Les plaidoiries des lendemains qui chantent s'élaboraient là :
« Mais non Monsieur le procureur, excusez-moi, Monsieur l'arbitre, il n'y a pas faute, c'est le ballon qui vient à la main et non le contraire… »
« Il n'y a pas peno, la main était involontaire, je vous le jure votre honneur, pardon Monsieur l'arbitre… »
Et parmi eux, bien sûr, Mario.
À l'époque, il y avait du flamboyant, du sérieux, du brutal comme auraient dit les Tontons Flingueurs.
C'était l'époque des ballons en cuir pas vraiment ronds, des chaussures montantes aux crampons en ferraille, des chaussettes sans vraiment d'élastique, des shorts informes aux couleurs improbables, surtout après quelques dimanches, enfin des maillots pas tous identiques.
Parmi eux deux gamins qui allaient bien sûr prendre le vice du football et de l'avocature : Jean Victor Annicchiarico et moi-même.
Nous faisions un peu partie de la grande famille, partageant les douches maculées de la boue des chaussures avec lesquelles la plupart du temps elles étaient prises, dans cette odeur inimitable de vestiaire, Synthol et pommades en tous genres, chaleur et vapeur se dégageant de ces corps qui avaient couru pendant des heures, après un ballon, bien trop rapide, et parmi nous toujours Mario.
Une anecdote, si vous le permettez, à cette époque, les gardiens de but censés s'interposer entre le ballon et les filets, justement pour que le premier ne touche pas les seconds, avaient une casquette en tweed, des caleçons longs, et une voix grave.
Le nôtre s'appelait Francis Jacob.
Un dimanche, lendemain de fête où on n’avait pas fait que de sucer les glaçons, Francis Jacob se retrouve sur sa ligne de but dans un état… disons… précaire.
Arrive un attaquant adverse, qui place un boulet de canon au raz de notre gardien qui ne bouge pas d'un poil pour éviter le but.
Soudain la voix caverneuse de Francis Jacob s'éleva : « Ben les amis, un peu plus je bougeais et je me la prenais pleine poire dis donc… »
Puis ce fut une nouvelle génération.
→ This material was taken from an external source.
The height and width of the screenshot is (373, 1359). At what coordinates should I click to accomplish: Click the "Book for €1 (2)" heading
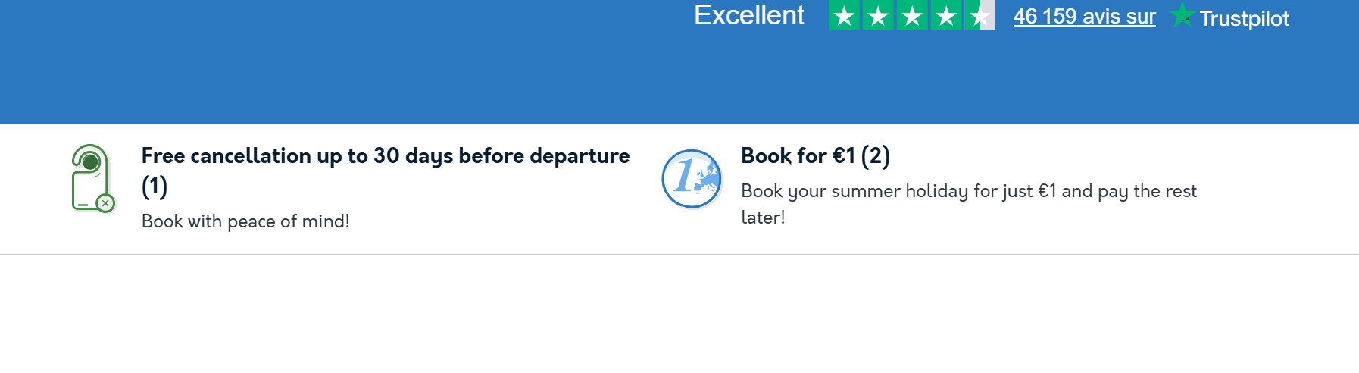pos(815,156)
Notre coupeur de citron, avocat honoraire, M. Isbecque, avec son imperméable digne du baron Pierre de Coubertin n'était plus là, les citrons de la mi-temps non plus. Mais parmi nous, toujours Mario.
Notre inoubliable gardien, atteint par la limite… d'à peu près tout d'ailleurs, avait cédé sa place au grand pénaliste Jean Alain Michel, pas si maladroit que ça dans les buts il faut l'avouer, si tant est d'ailleurs que je puisse utiliser ce mot.
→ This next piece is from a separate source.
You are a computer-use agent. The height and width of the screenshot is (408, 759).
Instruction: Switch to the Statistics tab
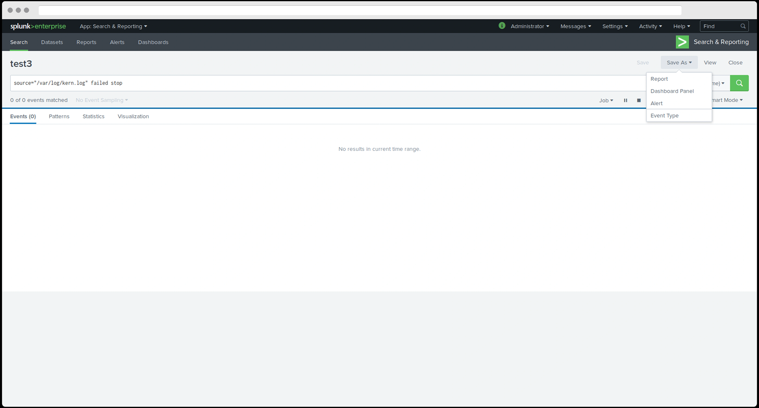[93, 116]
Ce fut l'époque des Jean Paul Petreschi et Henri Rouch entre autres, et parmi eux, pour compléter une équipe qui avait parfois du mal à faire le nombre, quelques étudiants en droit dont je faisais partie.
De temps en temps, malgré ses occupations professionnelles dues à ses fonctions multiples, venant nous encourager, il y avait Monsieur le Bâtonnier Mario Stasi.
D'ailleurs ces appellations sont bien incongrues.
Il n'y avait en fait pas de Bâtonnier, ni de Monsieur, ni de Mario Stasi mais simplement comme nous l'avons tous connus : Mario.
Un primus inter pares que son charisme naturel avait tout naturellement conduit à occuper les plus grandes fonctions au sein de notre Ordre.
Mais sur un terrain, il n'y avait qu'un joueur comme les autres que nous appelions tous, et tout simplement, Mario.
Les générations se sont alors succédées et si j'ai moi-même perdu le contact avec le football club du Palais, je sais que les successeurs, dont notamment Jean-Noël Couraud associé de Jean Appietto et de Jean Paul Petreschi, démontrant ainsi l'attachement de ce cabinet à ce sport depuis plus de 50 ans, n'ont pas manqué de recevoir, de temps en temps, la visite de celui qui restera pour nous tous : Mario le footballeur.
Mais comme on l'a déjà dit, Mario Stasi c'était aussi, et surtout la ville de Reims et sa fabuleuse équipe de football des années 50.
Laissez-moi évoquer cette période, pour ceux, qui encore tout ébaubis des matchs nuls du Paris Saint Germain, ne la connaitrait pas : ces tenues rouges et blanches, la première finale de la coupe d'Europe des clubs champions à laquelle assistait Mario, enfin sa fierté de voir remonter en ligue 1 son équipe favorite il y a à peine quelques mois.
J'emprunterai les mots de Henri Haget dans son article publié dans le journal : L’EXPRESS, tout Mario est là.
La décennie des années 50 marque l'apogée du club. Admiré en France comme à l'étranger, il enchaîne les victoires, multiplie les titres et transforme le football en passion nationale.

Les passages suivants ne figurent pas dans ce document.